From the listing below, restate word for word the lines from the line containing "You are a GUI" down through the line containing "Toggle the property matrix grid view icon". Exclude pictures.
START Information shown
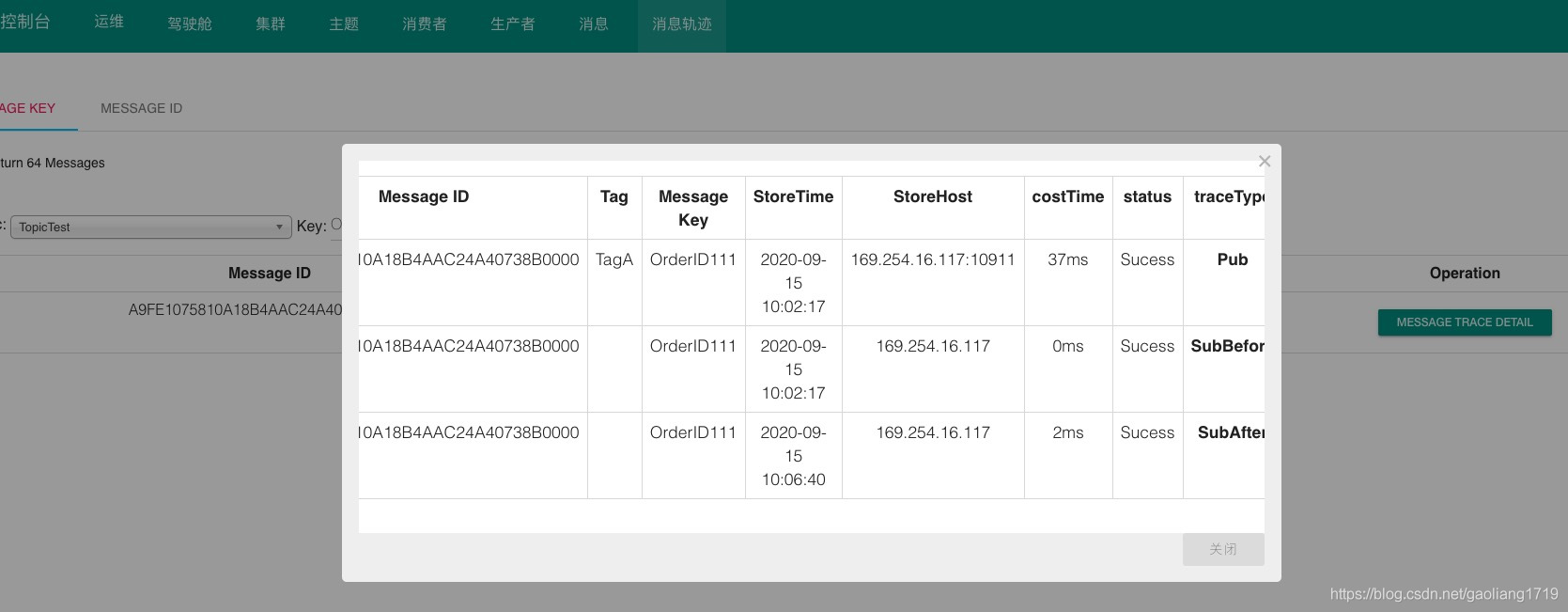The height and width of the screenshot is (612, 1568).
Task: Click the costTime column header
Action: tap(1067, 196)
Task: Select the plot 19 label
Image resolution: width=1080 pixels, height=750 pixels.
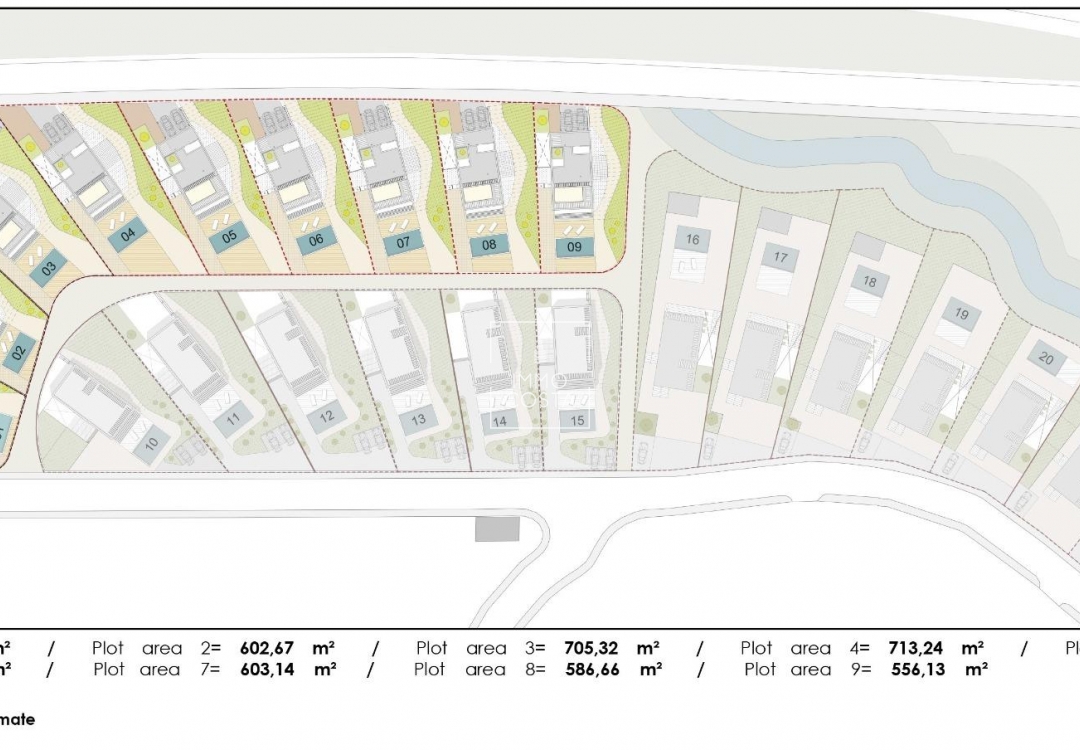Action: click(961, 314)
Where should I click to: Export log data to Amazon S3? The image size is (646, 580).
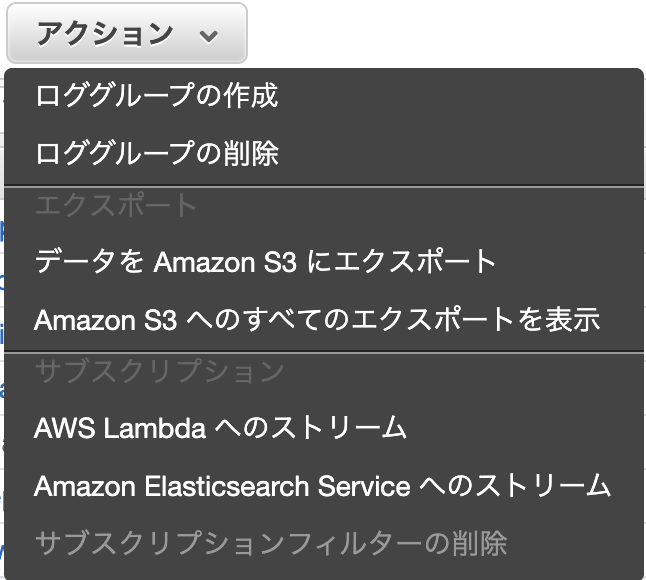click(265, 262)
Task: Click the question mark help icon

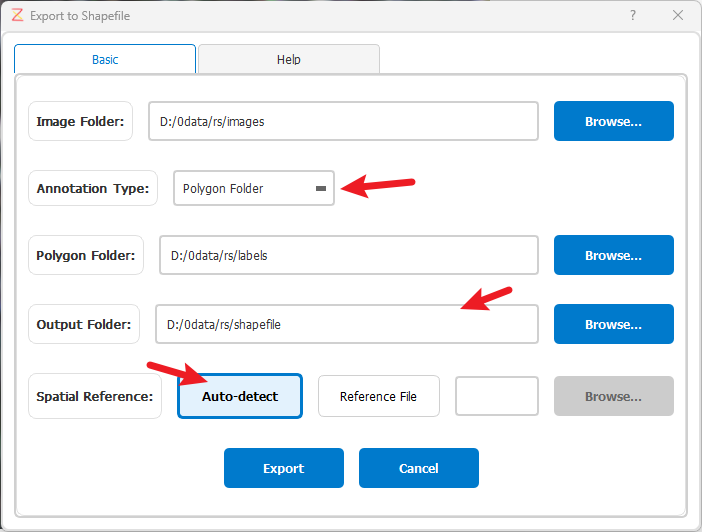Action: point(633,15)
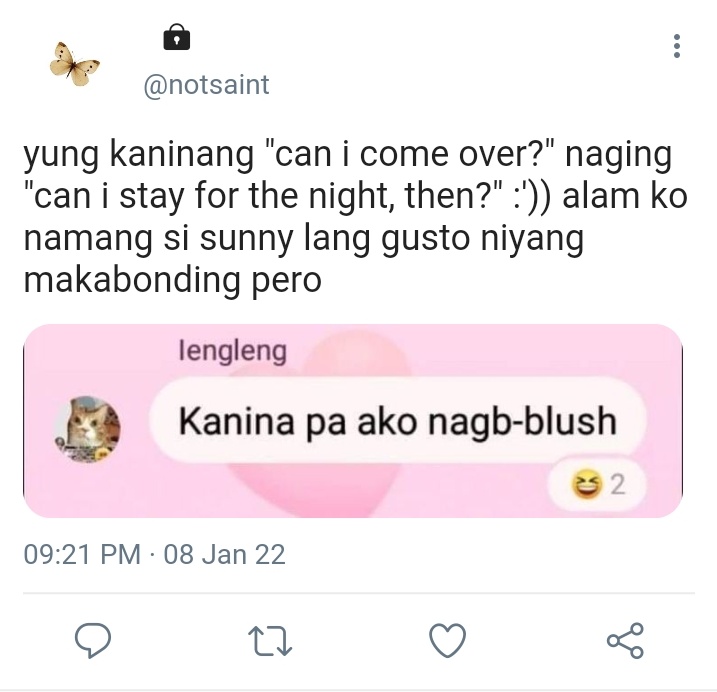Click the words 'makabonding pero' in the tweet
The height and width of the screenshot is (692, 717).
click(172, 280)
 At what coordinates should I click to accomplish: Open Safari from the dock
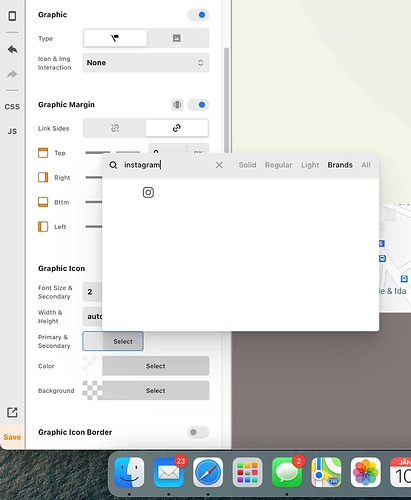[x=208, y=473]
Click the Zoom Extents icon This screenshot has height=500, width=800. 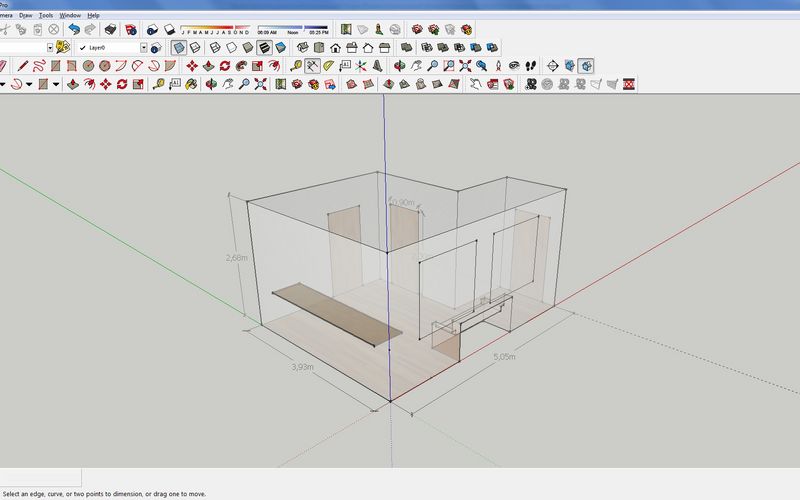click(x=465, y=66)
END Information shown
START Information shown
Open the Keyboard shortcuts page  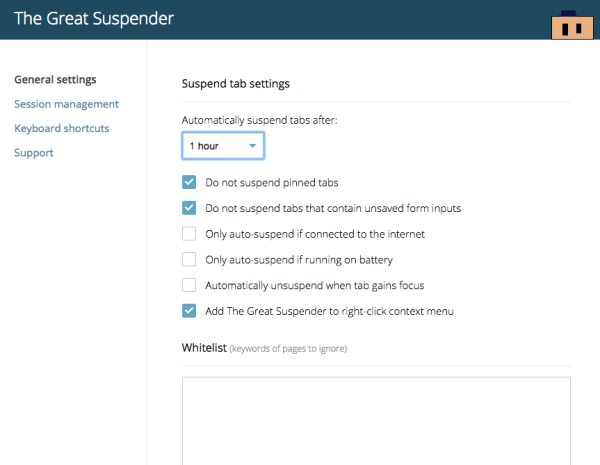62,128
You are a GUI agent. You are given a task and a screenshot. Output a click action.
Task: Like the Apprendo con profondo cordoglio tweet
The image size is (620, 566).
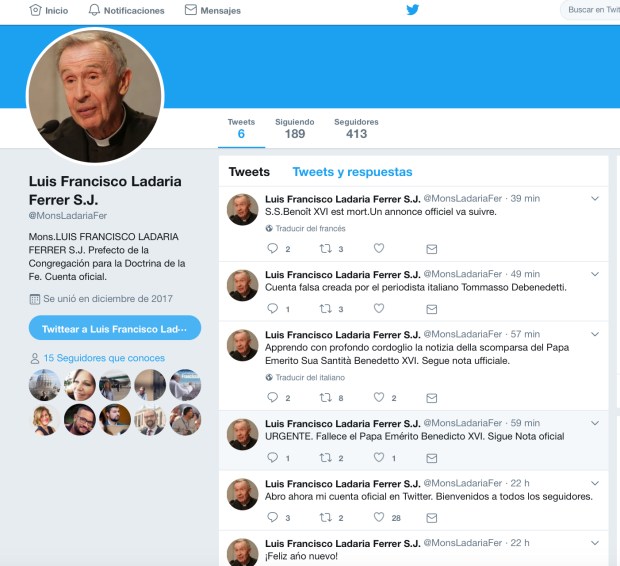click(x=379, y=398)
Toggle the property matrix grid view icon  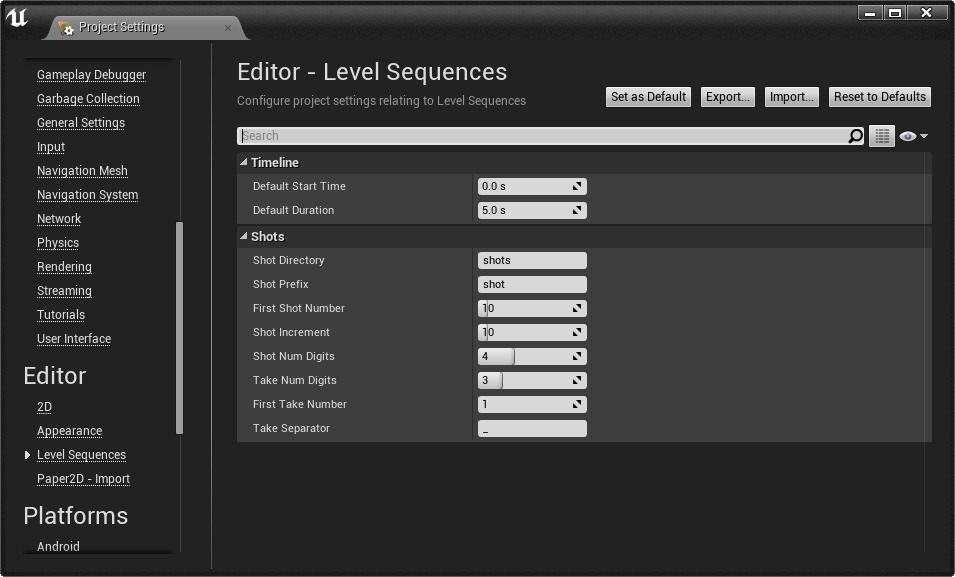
END Information shown
START Information shown
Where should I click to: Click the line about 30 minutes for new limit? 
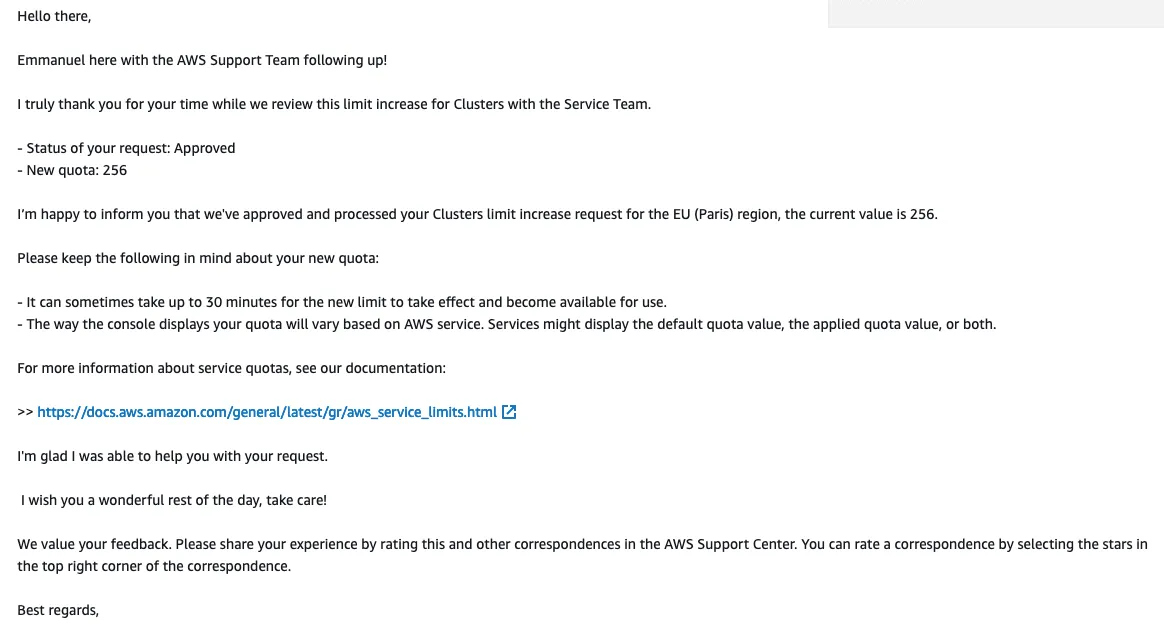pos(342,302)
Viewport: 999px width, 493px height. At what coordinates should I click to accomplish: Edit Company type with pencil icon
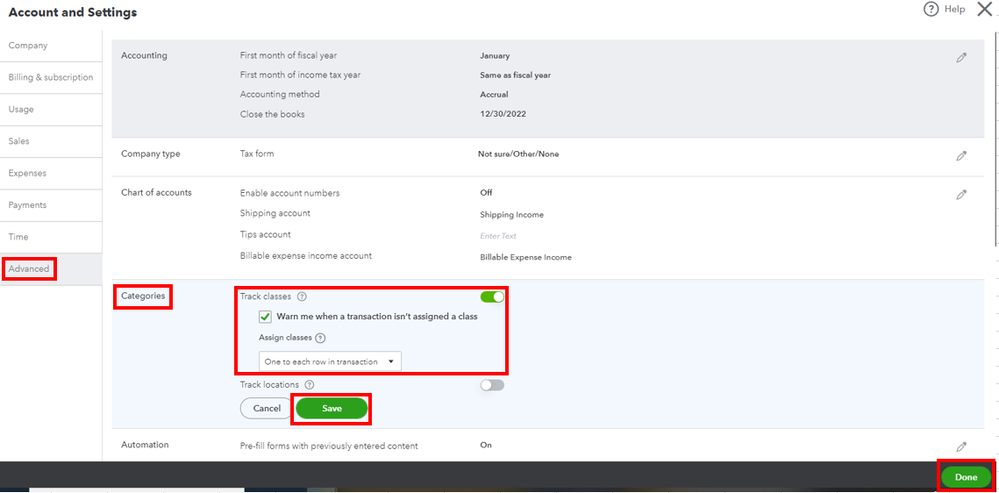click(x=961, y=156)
END Information shown
**Task output**
You are a GUI agent. You are given a task and a screenshot. Output a click action.
Task: Like the Apprendo con profondo cordoglio tweet
The image size is (620, 566).
click(x=379, y=398)
Toggle the property matrix grid view icon  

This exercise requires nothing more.